TASK INSTRUCTIONS -
1 > According to the article about David Reid's book Leading to the Bedroom, in what town is Peachtree Community Church located?
2 > Carry on the article about David Reid's book Leading to the Bedroom from the point where it stops.

Courtesy of David Reid |
People of my generation will remember George Michael’s exhortation that “Sex is natural, sex is good; not everybody does it, but everybody should.” Michael had it partly right. Sex is natural and good, but it isn’t meant for everybody. Specifically, it is meant for married couples. When practiced within marriage, sex strengthens the relationship between husband and wife. However, other forms of sex can be psychologically and emotionally damaging, not to mention destructive to families. This is part of the message of Leading to the Bedroom by West Georgia pastor and Georgia Tech graduate, David Reid.
This book is important because the divorce rate in Georgia is one of the highest in the country. At the same time, the national marriage rate has been declining for decades. As more and more children are raised in fractured or single-parent families, society suffers. Being a single parent is one of the most certain ways to end up in poverty in this country. Even if the family is financially stable, divorce causes a multitude of psychological and physical problems for children. The physical, emotional and financial toll of broken marriages is a major strain on American society.
Reid, the pastor of Peachtree Community Church (peachtreecc.org) in Villa Rica, Georgia, recently authored Leading to the Bedroom, a guide to helping married couples enhance their sex life. His program also helps couples to break down walls between them, which will help other areas of their marriage as well. What makes Leading to the Bedroom different is the source of its inspiration: the Bible.
Reid believes that sex is a gift from God that was originally intended for both pleasure and procreation. Beginning with the first humans in the Garden of Eden, sex gave marriage partners a close soul-to-soul connection with no barriers between them. This connection provided the basis for a stable family. With the Fall of Man, however, came the Battle of the Sexes, shame, embarrassment, abuse, pornography, infidelity, and myriad other obstacles to sexual closeness. Today, power struggles and mistrust between partners have robbed many couples of the joy of sex.

DATASET EXTRACT -
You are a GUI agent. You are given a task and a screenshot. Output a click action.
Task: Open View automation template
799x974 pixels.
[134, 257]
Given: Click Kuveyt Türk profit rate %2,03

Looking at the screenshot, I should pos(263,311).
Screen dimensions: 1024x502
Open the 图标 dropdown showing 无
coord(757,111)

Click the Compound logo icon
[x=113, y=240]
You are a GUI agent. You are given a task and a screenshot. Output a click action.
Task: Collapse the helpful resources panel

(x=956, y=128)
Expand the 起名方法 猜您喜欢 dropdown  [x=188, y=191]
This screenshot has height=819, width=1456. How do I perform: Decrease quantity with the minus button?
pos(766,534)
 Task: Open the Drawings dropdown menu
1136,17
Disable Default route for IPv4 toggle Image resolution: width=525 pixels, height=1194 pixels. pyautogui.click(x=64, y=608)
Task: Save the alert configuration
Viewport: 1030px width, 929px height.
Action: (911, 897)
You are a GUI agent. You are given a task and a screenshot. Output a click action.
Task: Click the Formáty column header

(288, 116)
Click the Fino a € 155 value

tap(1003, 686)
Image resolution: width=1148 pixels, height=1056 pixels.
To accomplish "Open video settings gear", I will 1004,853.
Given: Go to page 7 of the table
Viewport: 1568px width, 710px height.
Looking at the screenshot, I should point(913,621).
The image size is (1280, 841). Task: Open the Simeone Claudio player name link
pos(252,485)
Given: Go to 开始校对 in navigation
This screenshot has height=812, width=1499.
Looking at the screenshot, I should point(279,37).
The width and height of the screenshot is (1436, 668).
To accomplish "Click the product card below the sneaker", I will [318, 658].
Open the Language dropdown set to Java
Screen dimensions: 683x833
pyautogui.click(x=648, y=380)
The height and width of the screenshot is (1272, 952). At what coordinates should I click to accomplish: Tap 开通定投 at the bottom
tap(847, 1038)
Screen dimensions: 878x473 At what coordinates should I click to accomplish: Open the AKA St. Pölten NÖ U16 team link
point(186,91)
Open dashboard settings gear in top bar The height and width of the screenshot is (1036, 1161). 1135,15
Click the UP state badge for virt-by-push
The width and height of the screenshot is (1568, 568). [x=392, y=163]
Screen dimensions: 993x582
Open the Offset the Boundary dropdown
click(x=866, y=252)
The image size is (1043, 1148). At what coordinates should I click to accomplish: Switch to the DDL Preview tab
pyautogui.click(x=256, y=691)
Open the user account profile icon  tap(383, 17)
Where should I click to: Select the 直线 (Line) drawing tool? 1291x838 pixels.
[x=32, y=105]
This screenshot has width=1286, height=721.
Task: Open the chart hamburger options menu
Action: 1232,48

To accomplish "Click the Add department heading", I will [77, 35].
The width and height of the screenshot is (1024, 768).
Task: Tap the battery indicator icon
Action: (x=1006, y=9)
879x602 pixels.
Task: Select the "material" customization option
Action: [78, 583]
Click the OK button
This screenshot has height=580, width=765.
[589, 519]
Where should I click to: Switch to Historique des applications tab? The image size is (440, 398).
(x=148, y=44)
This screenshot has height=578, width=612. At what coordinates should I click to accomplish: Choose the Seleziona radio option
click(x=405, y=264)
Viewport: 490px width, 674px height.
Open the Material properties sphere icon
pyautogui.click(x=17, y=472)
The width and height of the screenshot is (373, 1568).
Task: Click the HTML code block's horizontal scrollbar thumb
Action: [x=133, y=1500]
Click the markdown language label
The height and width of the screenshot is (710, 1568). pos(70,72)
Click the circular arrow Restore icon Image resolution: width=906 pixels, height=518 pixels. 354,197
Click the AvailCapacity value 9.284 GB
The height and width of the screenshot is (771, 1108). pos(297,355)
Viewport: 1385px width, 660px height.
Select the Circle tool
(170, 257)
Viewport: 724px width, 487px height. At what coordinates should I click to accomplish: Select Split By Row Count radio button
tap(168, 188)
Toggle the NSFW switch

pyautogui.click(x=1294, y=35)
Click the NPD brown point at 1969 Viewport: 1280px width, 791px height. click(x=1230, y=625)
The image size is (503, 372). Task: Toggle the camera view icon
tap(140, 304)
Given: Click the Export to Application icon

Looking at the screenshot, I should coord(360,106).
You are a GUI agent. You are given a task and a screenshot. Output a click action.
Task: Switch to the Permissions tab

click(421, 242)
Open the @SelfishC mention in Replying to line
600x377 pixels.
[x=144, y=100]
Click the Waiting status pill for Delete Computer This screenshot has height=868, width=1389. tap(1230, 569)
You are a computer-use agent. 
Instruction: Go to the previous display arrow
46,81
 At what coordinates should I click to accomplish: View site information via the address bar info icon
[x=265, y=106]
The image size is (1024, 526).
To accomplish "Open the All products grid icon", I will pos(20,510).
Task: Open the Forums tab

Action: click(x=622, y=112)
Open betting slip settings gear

REPLIES -
1 > Villa Rica, Georgia.

2 >
Reid makes the point that Satan does everything he can to get couples into bed before marriage and everything he can to keep them out after marriage. This leads to many married couples experiencing a sex famine that leads to other marital difficulties. This book makes the powerful point that God intended sex to provide us with joy and pleasure and that couples who are not experiencing that joy are missing out on what God has offered them. Christianity has never required joylessness.
Leading to the Bedroom offers a plan to overcome these obstacles and enhance your sex life. It will surprise many people that the Bible offers quite a bit of sexual advice. From the origin of sex in Genesis to the wisdom sayings of Proverbs to the graphic love story of the Song of Solomon (Song of Songs), the authors of the Bible had much to say on the subject. Reid’s research includes not only these Biblical passages, but also psychological and biological information on sex and what makes men and women tick.
Christianity is often confused with legalism and a “thou shalt not” mentality. It is true that the Bible contains numerous warnings and guidelines on how we should live our lives. Reid addresses many of these sexual guidelines and stresses that they are for our own protection and benefit. As many of us have learned from experience, when these guidelines are not followed we put the happiness and welfare of ourselves, our spouses, and our entire families at risk. They also prevent us from reaching sexual fulfillment, what Reid calls the “icing on the cake” of the sexual relationship.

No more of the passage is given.